§ **Request**:
Can you recast the rows below as a Markdown table with the columns "No." and "Text", beginning at the line that has "The width and height of the screenshot is (544, 364)." and stopping after the line that has "(190, 234)."? Drop blank lines and omit the pictures.

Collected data
· · ·

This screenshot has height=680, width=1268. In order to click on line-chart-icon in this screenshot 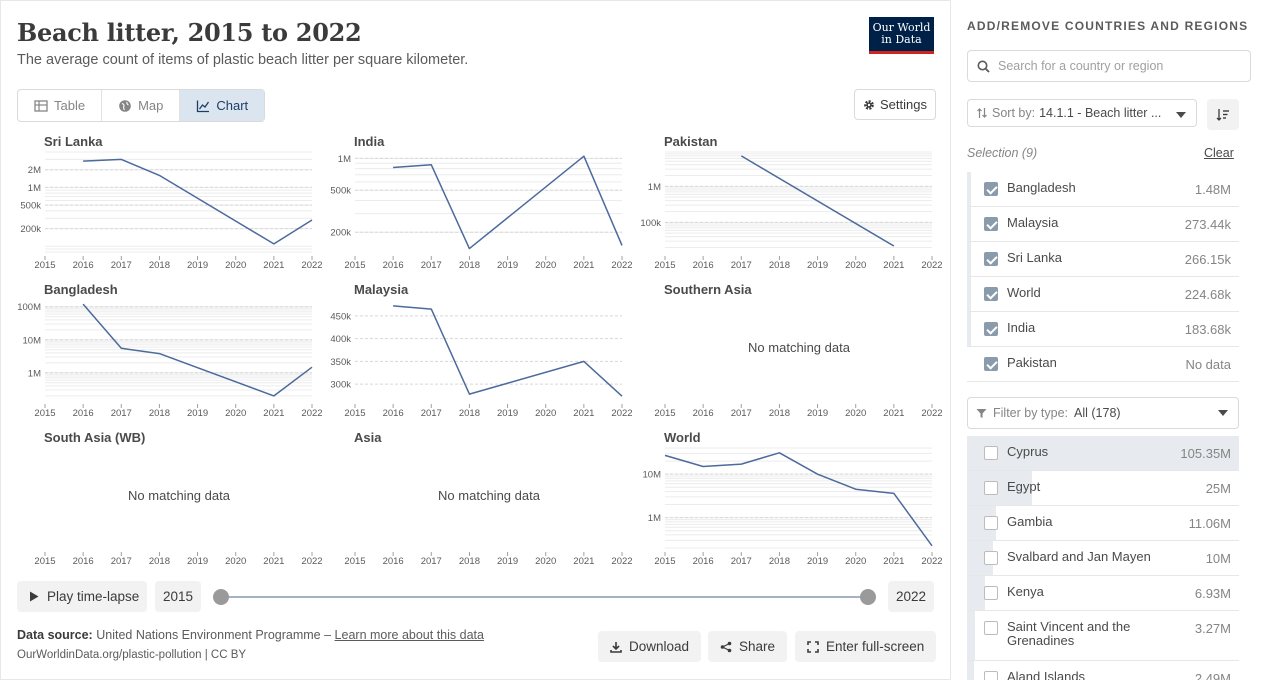, I will do `click(204, 106)`.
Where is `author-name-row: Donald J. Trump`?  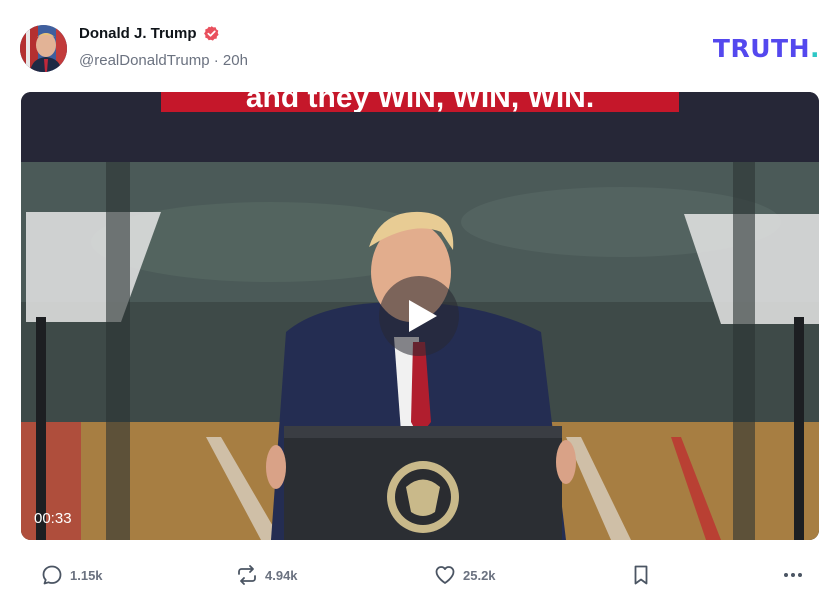 author-name-row: Donald J. Trump is located at coordinates (150, 34).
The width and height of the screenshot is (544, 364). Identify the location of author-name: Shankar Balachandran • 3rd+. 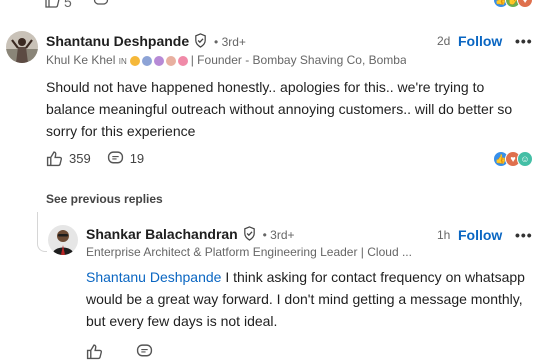
(190, 234).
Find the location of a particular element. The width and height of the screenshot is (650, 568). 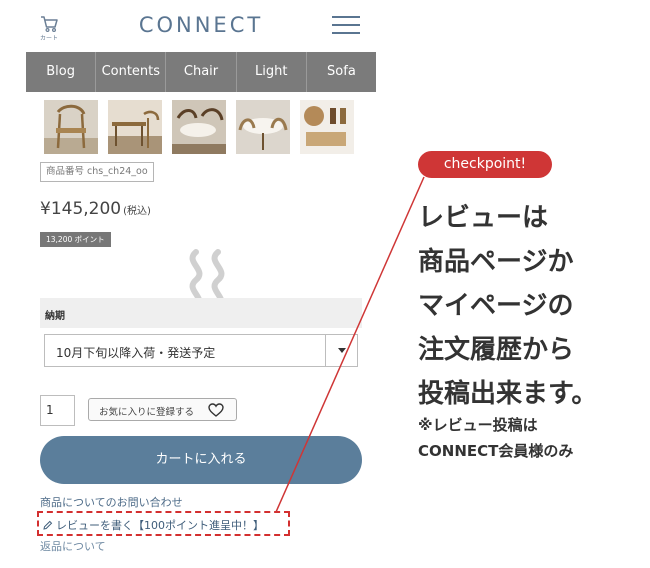

headline-line-4: 注文履歴から is located at coordinates (496, 350).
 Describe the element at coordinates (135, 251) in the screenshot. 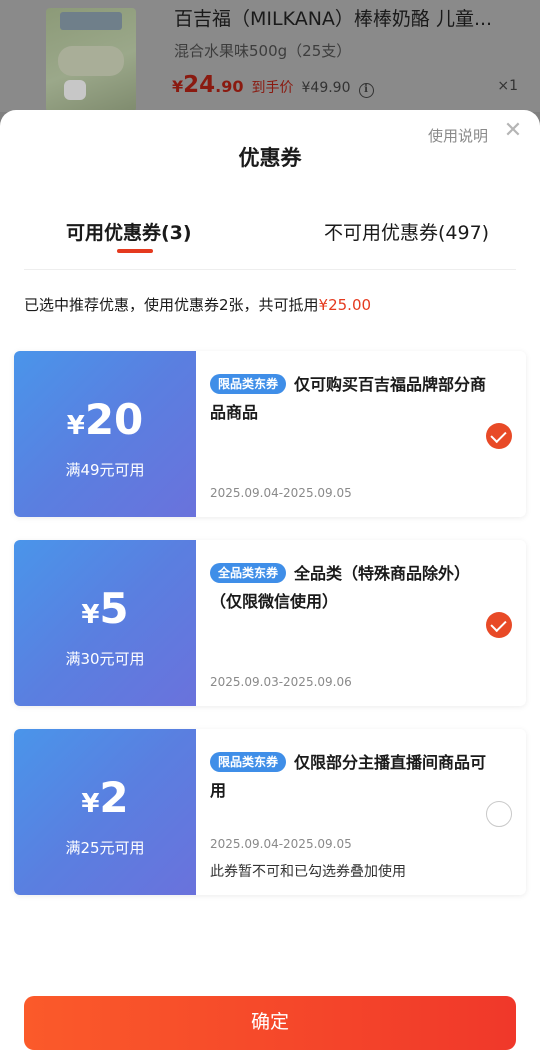

I see `active-tab-indicator` at that location.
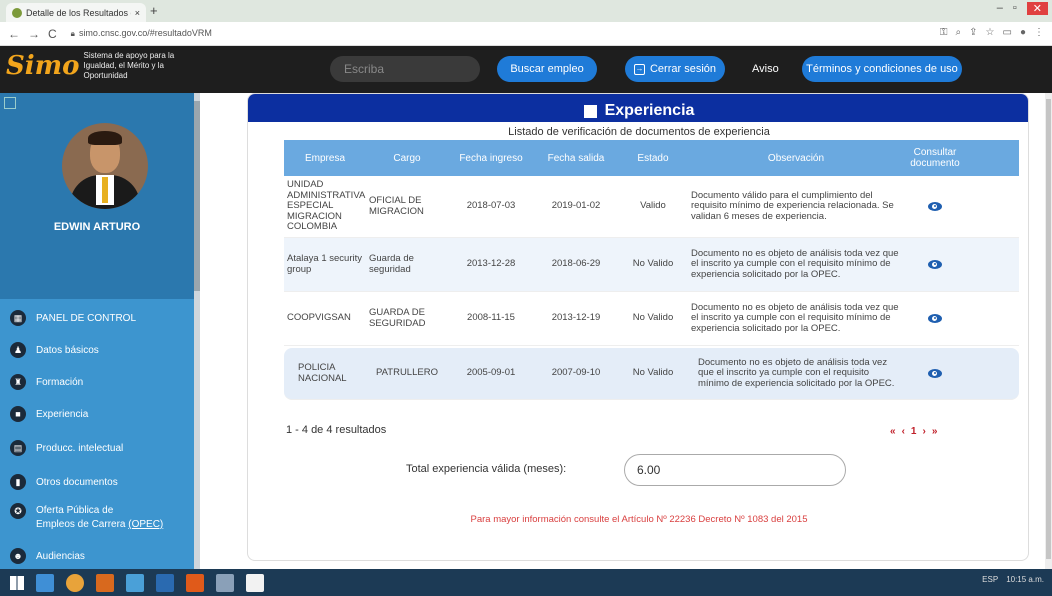  What do you see at coordinates (154, 10) in the screenshot?
I see `new-tab-button: +` at bounding box center [154, 10].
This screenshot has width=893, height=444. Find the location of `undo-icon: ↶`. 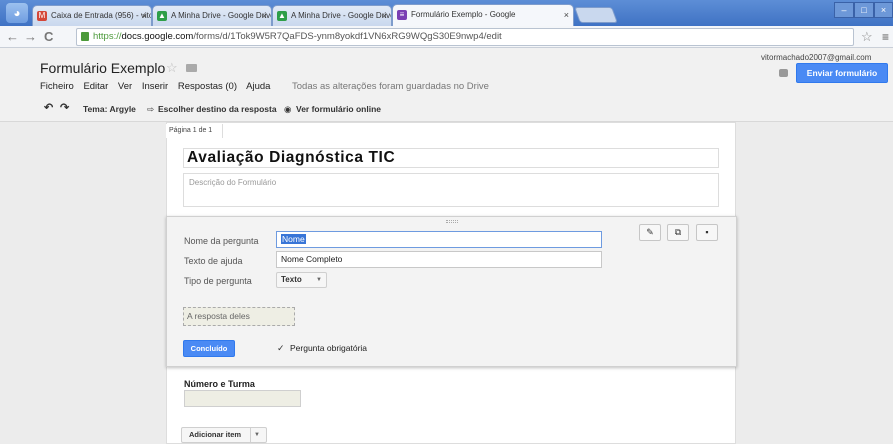

undo-icon: ↶ is located at coordinates (48, 108).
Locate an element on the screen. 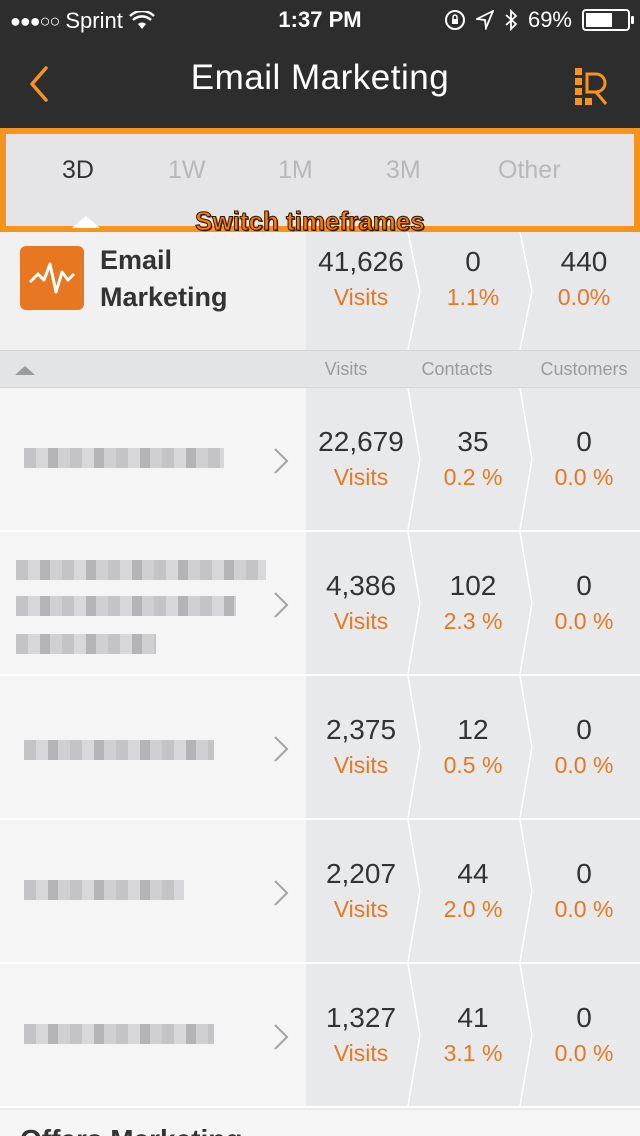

· · ·

§ **Exercise result**:
| No. | Text |
|---|---|
| 1 | The width and height of the screenshot is (544, 364). Identify the location of author-name: Shankar Balachandran • 3rd+.  |
| 2 | (190, 234). |